O que é o direito real de habitação?

O direito real de habitação garante ao cônjuge ou companheiro sobrevivente a possibilidade de permanecer vivendo no imóvel em que residia com a família após o falecimento do outro. Esse direito é vitalício, personalíssimo e independe de registro em cartório, conforme entendimento já consolidado pelo Superior Tribunal de Justiça (STJ).

Ele está previsto no artigo 1.831 do Código Civil e no artigo 7º, parágrafo único, da Lei 9.278/1996. Na prática, significa que o viúvo ou a viúva não pode ser removido do lar em razão da partilha ou venda do bem, ainda que existam outros herdeiros.

Decisão do STJ: proteção contra extinção do condomínio e venda do imóvel

Recentemente, a Terceira Turma do STJ decidiu que o direito real de habitação impede não apenas a cobrança de aluguel, mas também a extinção do condomínio e a alienação judicial do imóvel.

O caso analisado envolveu a viúva e filhos de um falecido. Uma das filhas buscava extinguir o condomínio e cobrar aluguel pelo uso exclusivo de imóveis que compunham a herança. O Tribunal de Justiça de São Paulo havia reconhecido o direito de habitação da viúva, mas entendeu que isso não impediria a extinção do condomínio.

Ao recorrer ao STJ, prevaleceu o entendimento da ministra Nancy Andrighi, relatora do caso, de que enquanto perdurar o direito real de habitação, não é possível extinguir o condomínio nem vender o imóvel em questão.
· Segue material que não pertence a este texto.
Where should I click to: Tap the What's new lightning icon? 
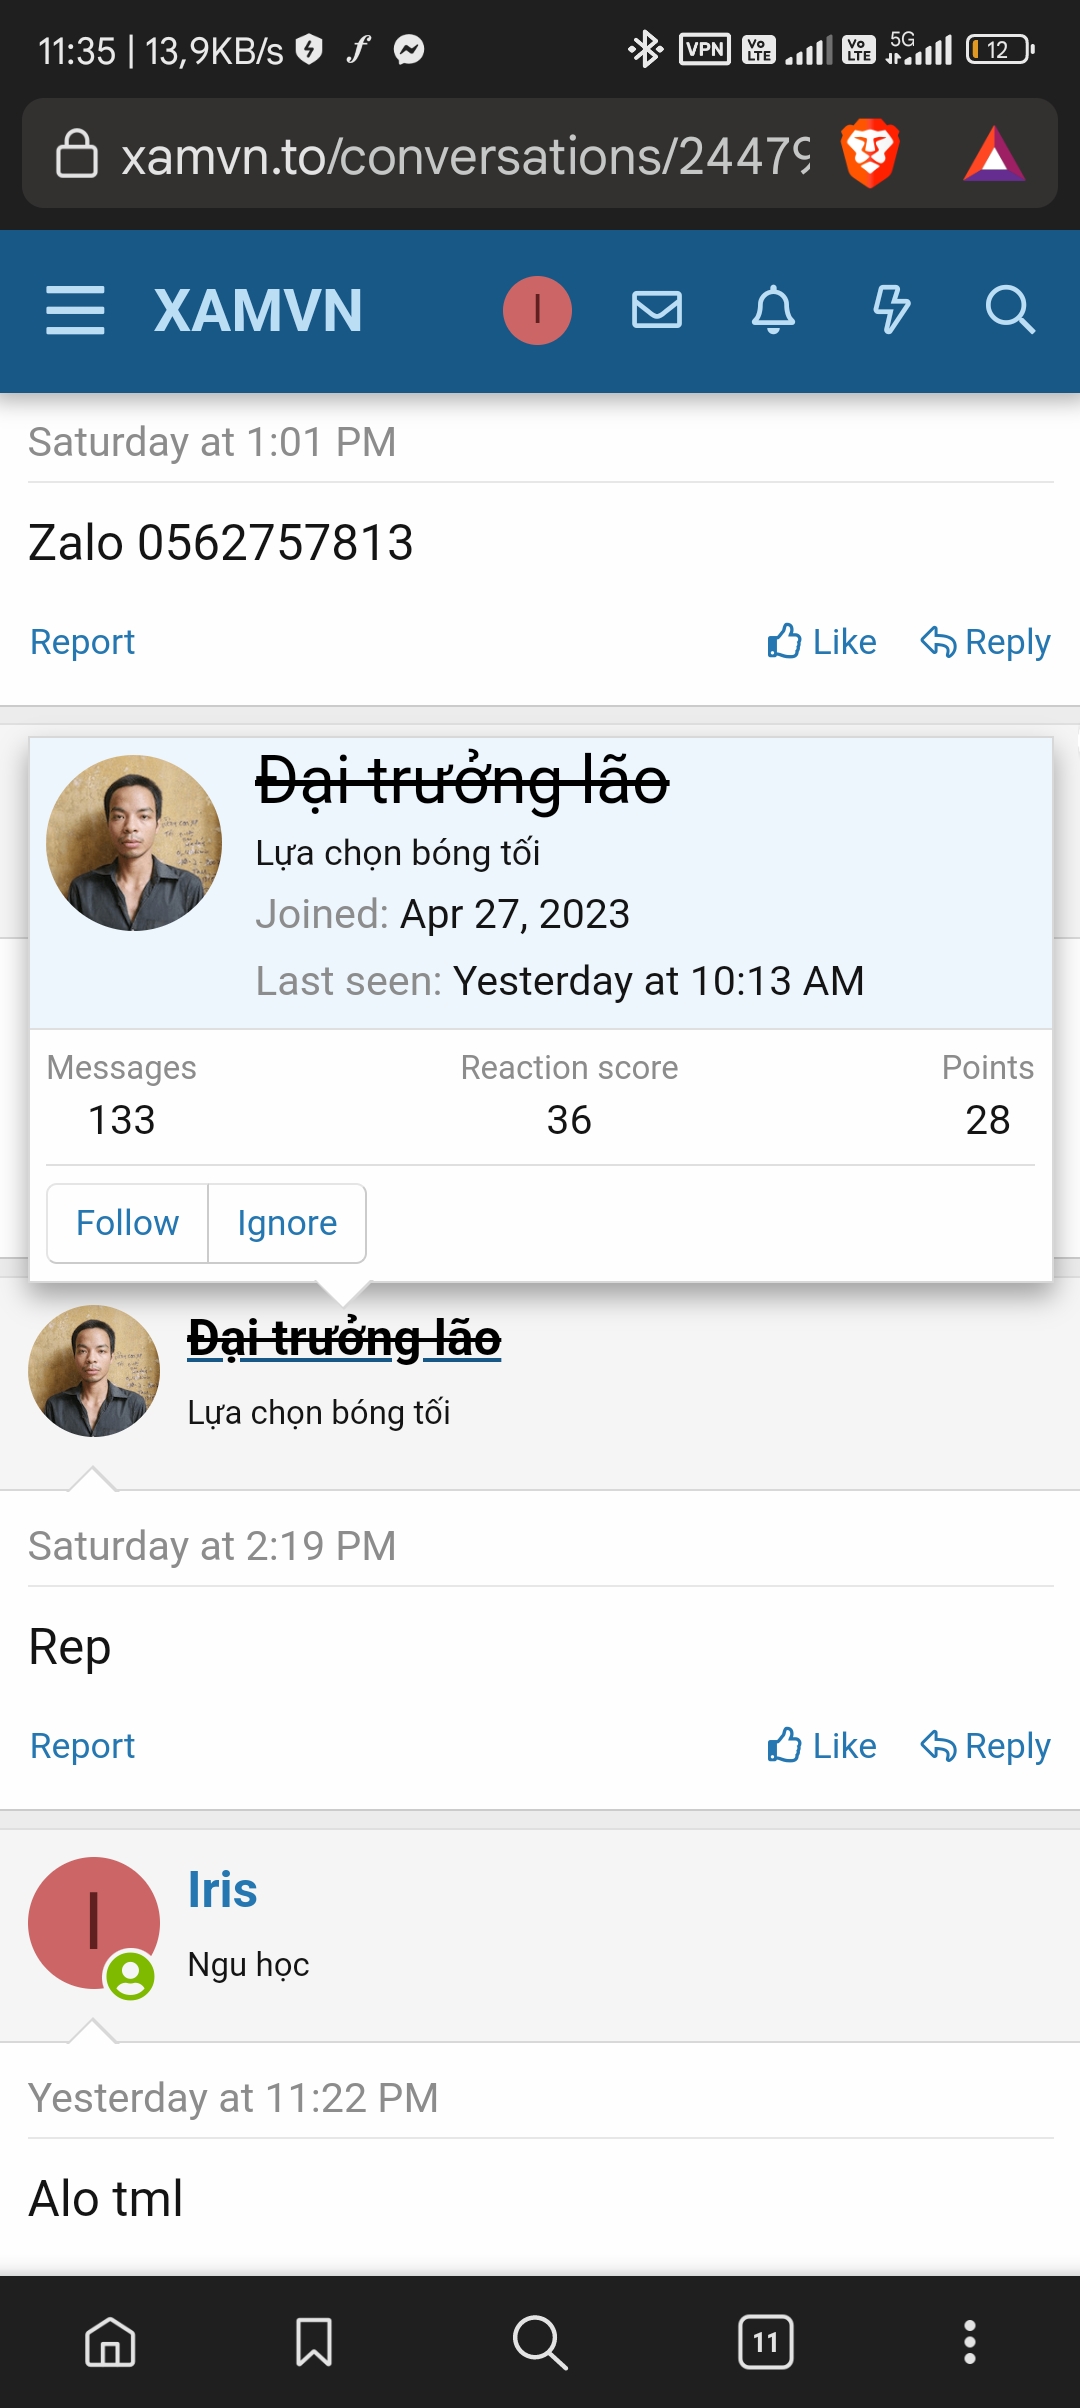point(891,310)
Por que essa proteção é importante?

O STJ fundamentou que o direito real de habitação atende a razões de ordem humanitária e social, assegurando o direito constitucional à moradia e evitando que o viúvo ou a viúva enfrente o trauma adicional de perder sua residência após a morte do cônjuge.

Além disso, a Corte destacou que essa proteção prevalece sobre o direito de propriedade, já que a Constituição e a legislação dão prioridade à preservação da família.

Conclusão

O julgamento reafirma que o direito real de habitação não é apenas uma garantia contra a cobrança de aluguel, mas também um obstáculo à extinção do condomínio e à venda do imóvel, garantindo segurança jurídica e proteção à família em momento de vulnerabilidade.